— Begin SELECTED EXCERPT —

John Trout Greble (January 19, 1834 in Philadelphia – June 10, 1861 in Virginia) was a soldier in the United States Army and the Union army in the American Civil War. He was killed at the battle of Big Bethel, and was the first graduate of the United States Military Academy to be killed in the war.

Biography
He graduated from the U. S. Military Academy in 1854, was assigned to the 2nd artillery, and stationed at Newport, Rhode Island. In September 1854 he was made 2nd lieutenant and sent to Tampa, Florida, where he served in the Indian troubles for two years. He was compelled, in consequence of a severe fever, to return home on sick leave, but in the beginning of 1856 resumed his duties, acting part of the time as quartermaster and commissary until December 1856, when he was appointed acting assistant professor of geography, history, and ethics in the U.S. Military Academy, where he remained until September 24, 1860. He was promoted to 1st lieutenant on March 3, 1857.

— End SELECTED EXCERPT —
— Begin DATA SECTION —

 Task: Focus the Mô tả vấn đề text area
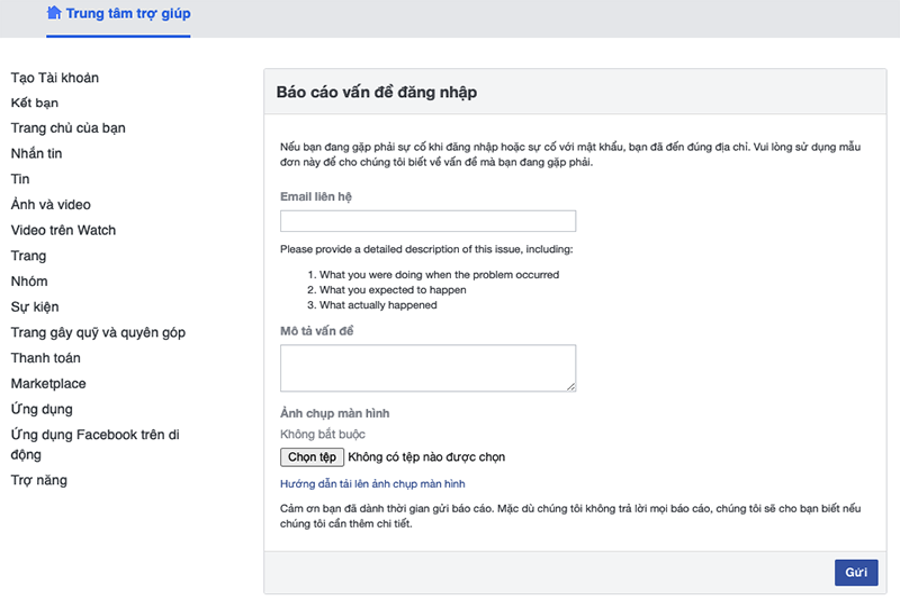click(x=427, y=367)
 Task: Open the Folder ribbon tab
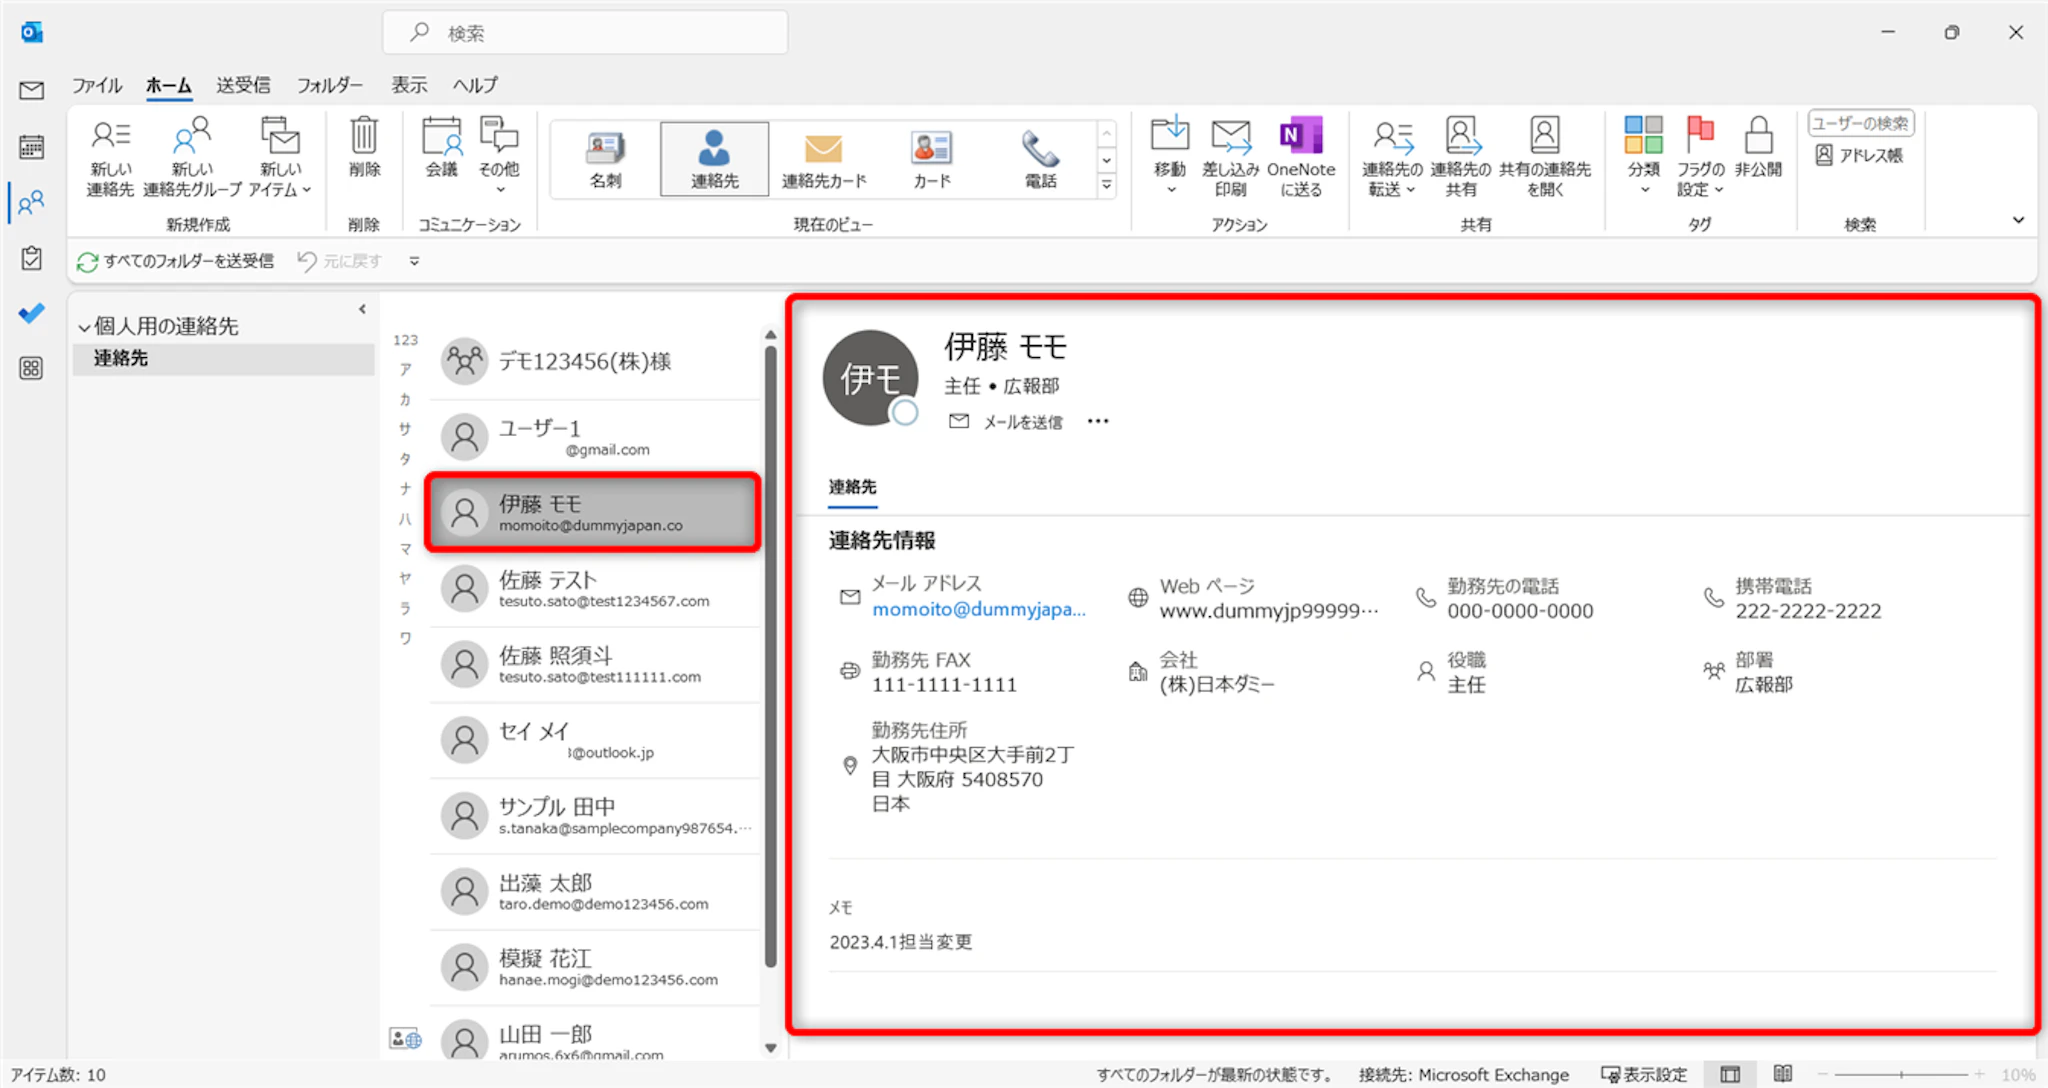329,85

— End DATA SECTION —

● **THINGS TO DO**
A) According to the John Trout Greble biography, which subjects did he teach as acting assistant professor at the U.S. Military Academy?
B) Write the next part of the John Trout Greble biography, picking up after its final sentence.

● **RESULTS OF THE EXERCISE**
A) Geography, history, and ethics.

B)
He was detailed for active duty at Fort Monroe in late 1860, and rendered efficient service in preventing its seizure. On May 26, 1861, he was sent to Newport News as master of ordnance, superintended the fortifications of that point, and trained the volunteers to artillery practice. When the expedition to Big Bethel was planned, he was unexpectedly detailed to accompany it with two guns, though in his own judgment it was ill-advised. When the Union Army troops were repelled, by his management of the guns he protected them from pursuit and destruction. Just at the close of the action, when he had given the orders to withdraw his guns from the field, he was struck by a rifle ball on the right temple and instantly killed. For his bravery in the two days' action, he was brevetted captain, major, and lieutenant colonel, on the day of his death. First Buried in Philadelphia's Woodland Cemetery, he was later reburied in West Laurel Hill Cemetery, Bala Cynwyd, Montgomery County Pennsylvania.

Two U.S. Army forts were named for him; Fort Greble in the defenses of Washington, DC in 1861 and another Fort Greble in the 1890s on Dutch Island, Rhode Island.

Family
He married Sarah Bradley French, daughter of West Point professor John W. French. Their son, Edwin St. John Greble, who was born at West Point, New York, became a major general of the U.S. Army.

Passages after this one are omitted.